TEXT SEGMENT:
Global Ports’ terminals are located in the Baltic and Far East Basins, key regions for foreign trade cargo flows. Global Ports operates five container terminals in Russia (Petrolesport, First Container Terminal, Ust-Luga Container Terminal[2] and Moby Dik[3] in the Russian Baltics, and Vostochnaya Stevedoring Company in the Russian Far East) and two container terminals in Finland[4] (Multi-Link Terminals in Helsinki and Kotka). Global Ports also owns inland container terminal Yanino Logistics Park[5] located in the vicinity of St. Petersburg.
Global Ports’ revenue for 2019 was USD 361.9 million and Adjusted EBITDA was USD 226.9 million. Consolidated Marine Container Throughput was 1,439 thousand TEU in 2019.
Global Ports’ major shareholders are Delo Group, one of the largest private transportation and logistics holding companies in Russia (30.75%), and APM Terminals B.V. (30.75%), whose core expertise is the design, construction, management and operation of ports, terminals and inland services. APM Terminals operate a terminal network of 74 terminals globally. 20.5% of Global Ports shares are traded in the form of global depositary receipts listed on the Main Market of the London Stock Exchange (LSE ticker: GLPR).

Collected data entries:

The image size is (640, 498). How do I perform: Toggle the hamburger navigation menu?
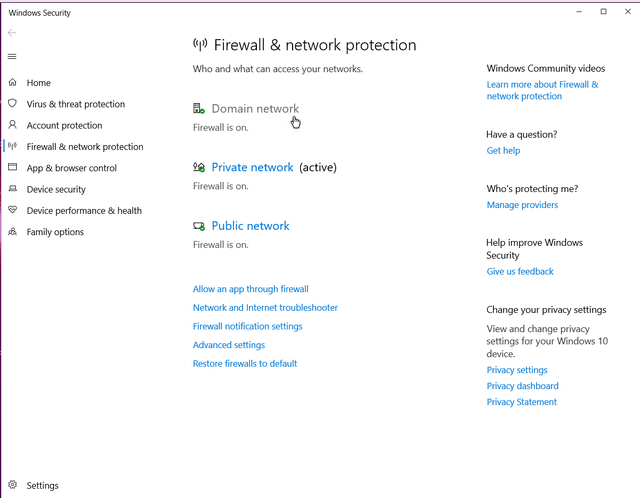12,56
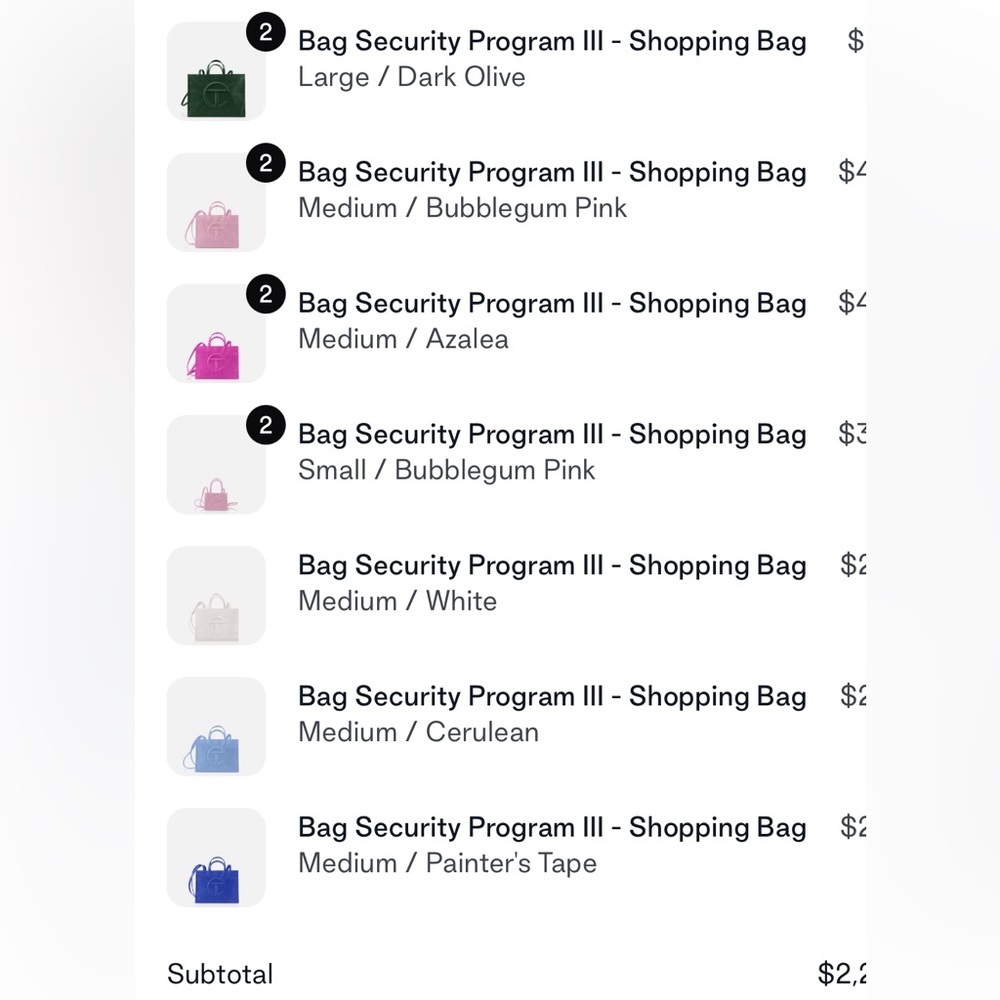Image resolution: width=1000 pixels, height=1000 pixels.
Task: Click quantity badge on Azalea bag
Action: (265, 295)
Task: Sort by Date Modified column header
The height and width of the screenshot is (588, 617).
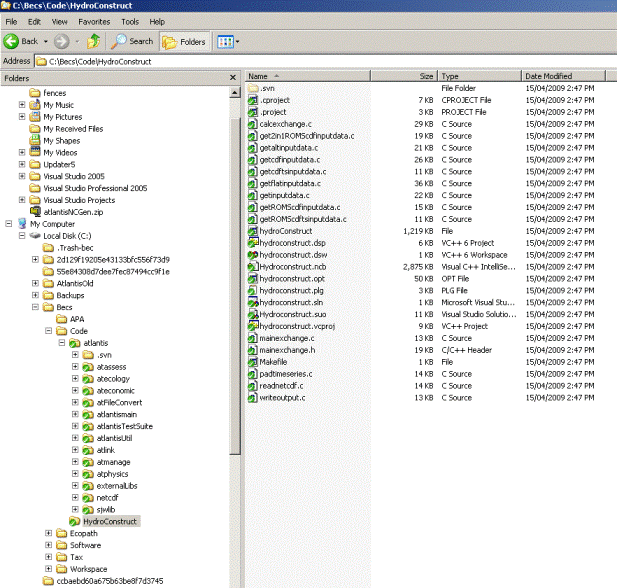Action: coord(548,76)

TASK GOAL: Copy the passage on Global Ports between "Global Ports’ terminals" and "TEU in 2019.", inclusive, swapping "container terminals" for "container facilities". These records were taken from a different source than the text.

RESULT BELOW:
Global Ports’ terminals are located in the Baltic and Far East Basins, key regions for foreign trade cargo flows. Global Ports operates five container facilities in Russia (Petrolesport, First Container Terminal, Ust-Luga Container Terminal[2] and Moby Dik[3] in the Russian Baltics, and Vostochnaya Stevedoring Company in the Russian Far East) and two container facilities in Finland[4] (Multi-Link Terminals in Helsinki and Kotka). Global Ports also owns inland container terminal Yanino Logistics Park[5] located in the vicinity of St. Petersburg.
Global Ports’ revenue for 2019 was USD 361.9 million and Adjusted EBITDA was USD 226.9 million. Consolidated Marine Container Throughput was 1,439 thousand TEU in 2019.